Pope tells priests: Be icons of Christ, wipe tears like Veronica

WORLD
By Cindy Wooden, Catholic News Service

Pope Francis gives his blessing to priests doing graduate studies in Rome and to the staffs of the pontifical Mexican, Brazilian and Latin American colleges of Rome after a meeting in the Apostolic Palace at the Vatican April 4, 2024. (CNS photo/Vatican Media)

 

VATICAN CITY (CNS) — Priests are called to be “a true icon of Jesus,” drawing closer to God the father by devoting their lives to the care of all God’s children, Pope Francis wrote.

The pope met April 4 at the Vatican with Latin American priests doing graduate studies in Rome and living at the Mexican, Brazilian and Latin American colleges in the city. He handed them copies of his prepared text but did not read it.

Referring to the sixth station of the cross, Pope Francis wrote that priests must “become the ‘Veronica’ of every face, of every tear. How? By wiping them away with my priestly vestments.”

The first way a priest does that, he said, is “by prayer, presenting each concrete situation to the presence of God: ‘Lord, the one you love is suffering.'”

Pope Francis’ brief text was focused on what he called “a central theme in the life of priests: Love.”

As he often does with priests and members of religious orders, he encouraged the group to remember “the first love,” God’s love for them and God’s call to them to dedicate their lives in service to him and to others.

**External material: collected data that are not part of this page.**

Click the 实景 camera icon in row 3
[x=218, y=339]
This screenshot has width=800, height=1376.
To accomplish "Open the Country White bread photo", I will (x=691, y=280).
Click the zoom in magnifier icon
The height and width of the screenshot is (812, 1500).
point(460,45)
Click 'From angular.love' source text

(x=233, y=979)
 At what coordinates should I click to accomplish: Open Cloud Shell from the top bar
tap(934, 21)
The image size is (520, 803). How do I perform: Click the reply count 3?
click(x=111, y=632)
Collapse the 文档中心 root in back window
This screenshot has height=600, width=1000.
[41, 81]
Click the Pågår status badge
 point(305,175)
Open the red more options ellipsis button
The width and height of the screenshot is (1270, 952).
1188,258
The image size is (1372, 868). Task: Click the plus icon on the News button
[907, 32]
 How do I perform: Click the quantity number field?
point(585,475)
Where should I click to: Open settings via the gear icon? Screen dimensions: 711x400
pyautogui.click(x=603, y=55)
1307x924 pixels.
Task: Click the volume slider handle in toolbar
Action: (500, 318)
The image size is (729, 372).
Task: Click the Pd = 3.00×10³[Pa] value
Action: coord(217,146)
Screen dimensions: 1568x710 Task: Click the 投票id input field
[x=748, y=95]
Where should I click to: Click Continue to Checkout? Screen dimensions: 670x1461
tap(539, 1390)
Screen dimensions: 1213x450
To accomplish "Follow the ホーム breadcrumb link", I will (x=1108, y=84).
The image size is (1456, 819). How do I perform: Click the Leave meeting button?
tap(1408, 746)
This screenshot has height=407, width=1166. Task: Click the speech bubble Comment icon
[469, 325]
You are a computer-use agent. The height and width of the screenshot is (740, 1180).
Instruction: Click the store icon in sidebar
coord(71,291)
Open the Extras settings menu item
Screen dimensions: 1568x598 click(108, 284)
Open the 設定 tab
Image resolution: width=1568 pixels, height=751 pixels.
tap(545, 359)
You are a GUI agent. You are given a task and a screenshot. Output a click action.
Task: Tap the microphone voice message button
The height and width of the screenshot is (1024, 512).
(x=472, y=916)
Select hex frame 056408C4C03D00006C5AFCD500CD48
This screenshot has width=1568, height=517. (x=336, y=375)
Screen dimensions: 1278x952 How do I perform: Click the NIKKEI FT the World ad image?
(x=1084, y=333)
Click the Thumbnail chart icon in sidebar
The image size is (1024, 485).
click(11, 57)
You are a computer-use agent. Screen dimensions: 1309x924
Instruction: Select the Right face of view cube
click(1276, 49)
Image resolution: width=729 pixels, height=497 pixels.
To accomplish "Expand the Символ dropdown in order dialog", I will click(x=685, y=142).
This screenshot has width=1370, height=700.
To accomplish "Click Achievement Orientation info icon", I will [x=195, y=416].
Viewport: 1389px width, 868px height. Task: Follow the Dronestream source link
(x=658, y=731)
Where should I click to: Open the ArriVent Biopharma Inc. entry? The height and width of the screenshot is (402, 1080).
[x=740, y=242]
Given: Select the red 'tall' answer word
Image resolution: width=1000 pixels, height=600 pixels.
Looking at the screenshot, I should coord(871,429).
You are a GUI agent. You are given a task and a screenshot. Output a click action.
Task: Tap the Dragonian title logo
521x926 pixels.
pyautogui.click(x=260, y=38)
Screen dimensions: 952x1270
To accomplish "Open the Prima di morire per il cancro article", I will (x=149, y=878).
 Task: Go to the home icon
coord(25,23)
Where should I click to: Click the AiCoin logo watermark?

“Like every person,” he wrote, “God has called us to be his children and, among them, he has entrusted us with a special task that brings us closer to him: to give ourselves for others. They are our raison d’être, the object of our love because in them we carry out this service that the Lord asks of us.”

A priest must see every man, woman and child “as a member of that mystical Body whose head is Christ,” he wrote.

The “oblative, eucharistic offering” priests are called to make is an offering of their whole lives, the pope said.

Pope Francis said Jesus asks priests what he asked James and John: “Can you drink the cup that I am going to drink?”

The question, he wrote, is not about some “theoretical readiness for martyrdom but a radical acceptance that we are here to do his will and renounce our own.”

The third point Pope Francis raised in his text was about “humility,” and especially the need for priests to recognize how much they need the prayers of others, including the prayers of those they think they are called to help.

“Trust in the prayers of all the members of the faithful People of God,” he wrote, “and do not forget to pray for your pastors, and for me.”

The pope ended with a prayer: “May Jesus bless you and may Our Lady of Guadalupe, empress of America, watch over you.”